Justice of the Idaho Supreme Court
- In office May 22, 2018 – October 31, 2023
- Appointed by: Butch Otter
- Preceded by: Warren Jones
- Succeeded by: Cynthia Meyer

Personal details
- Born: November 8, 1953 (age 72) Grangeville, Idaho, U.S.
- Party: Republican (before 2026) Independent (2026–present)
- Spouse: Laurie Stegner
- Children: 3
- Relatives: Joe Stegner (brother)
- Education: Whitman College (BA) University of Idaho (JD)

= John Stegner =

American judge (born 1953)

John R. Stegner (born November 8, 1953) is an American attorney and a former justice of the Idaho Supreme Court, retiring after five years in 2023. He was previously a state district court judge for over two decades.
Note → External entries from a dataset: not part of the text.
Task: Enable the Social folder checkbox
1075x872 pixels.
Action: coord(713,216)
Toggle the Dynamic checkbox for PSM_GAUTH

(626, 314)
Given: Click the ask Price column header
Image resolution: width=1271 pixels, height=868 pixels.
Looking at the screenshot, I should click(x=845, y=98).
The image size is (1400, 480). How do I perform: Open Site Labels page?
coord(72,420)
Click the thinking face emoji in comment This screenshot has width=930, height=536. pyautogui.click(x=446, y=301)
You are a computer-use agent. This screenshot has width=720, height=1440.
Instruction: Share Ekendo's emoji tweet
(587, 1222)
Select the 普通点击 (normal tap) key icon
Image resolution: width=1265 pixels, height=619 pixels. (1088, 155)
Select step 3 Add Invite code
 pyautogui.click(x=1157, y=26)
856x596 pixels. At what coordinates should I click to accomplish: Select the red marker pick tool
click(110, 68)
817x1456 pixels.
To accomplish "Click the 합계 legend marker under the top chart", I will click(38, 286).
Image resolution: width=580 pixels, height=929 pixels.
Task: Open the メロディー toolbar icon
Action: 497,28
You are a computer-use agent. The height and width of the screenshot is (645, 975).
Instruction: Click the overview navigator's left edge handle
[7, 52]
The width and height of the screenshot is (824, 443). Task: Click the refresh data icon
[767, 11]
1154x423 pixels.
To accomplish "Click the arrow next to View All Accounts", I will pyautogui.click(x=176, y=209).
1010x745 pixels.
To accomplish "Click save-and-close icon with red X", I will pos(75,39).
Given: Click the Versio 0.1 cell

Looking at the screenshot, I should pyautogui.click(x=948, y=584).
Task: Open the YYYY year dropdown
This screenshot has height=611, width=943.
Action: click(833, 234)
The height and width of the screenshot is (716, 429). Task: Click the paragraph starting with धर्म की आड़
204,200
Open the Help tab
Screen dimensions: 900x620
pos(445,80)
==Early life and education==
Born and raised in Grangeville, Idaho, Stegner is the youngest of four sons of Charles and June Stegner. He earned his Bachelor of Arts degree in 1977 from Whitman College and his Juris Doctor from the University of Idaho College of Law in 1982.

==Career==
Stegner was in private practice in Lewiston for twelve years with Clements, Brown & McNichols. He clerked for the late U.S. District Judge Harold L. Ryan for two years and worked for the family business, Stegner Grain & Seed Co.

===State judicial service===
Stegner was previously a judge of the state's second judicial district, based in Moscow. Appointed by Phil Batt to succeed John Judge in November 1996, he served on the court from 1997 to 2018.

===Idaho Supreme Court===
In 2017, Stegner was considered for a vacancy on the state supreme court created by the retirement of Dan Eismann, but Governor Butch Otter appointed Richard Bevan in late August. Another vacancy soon arose with the sudden retirement of Warren Jones, and Otter appointed Stegner on May 22, 2018. He was selected from among four finalists named by the Idaho Judicial Council after public interviews with 14 applicants, including six sitting judges. Stegner was the only justice on the state's highest court from northern Idaho, and the first in several decades. He ran unopposed in the 2020 election, held during the state primary in the spring.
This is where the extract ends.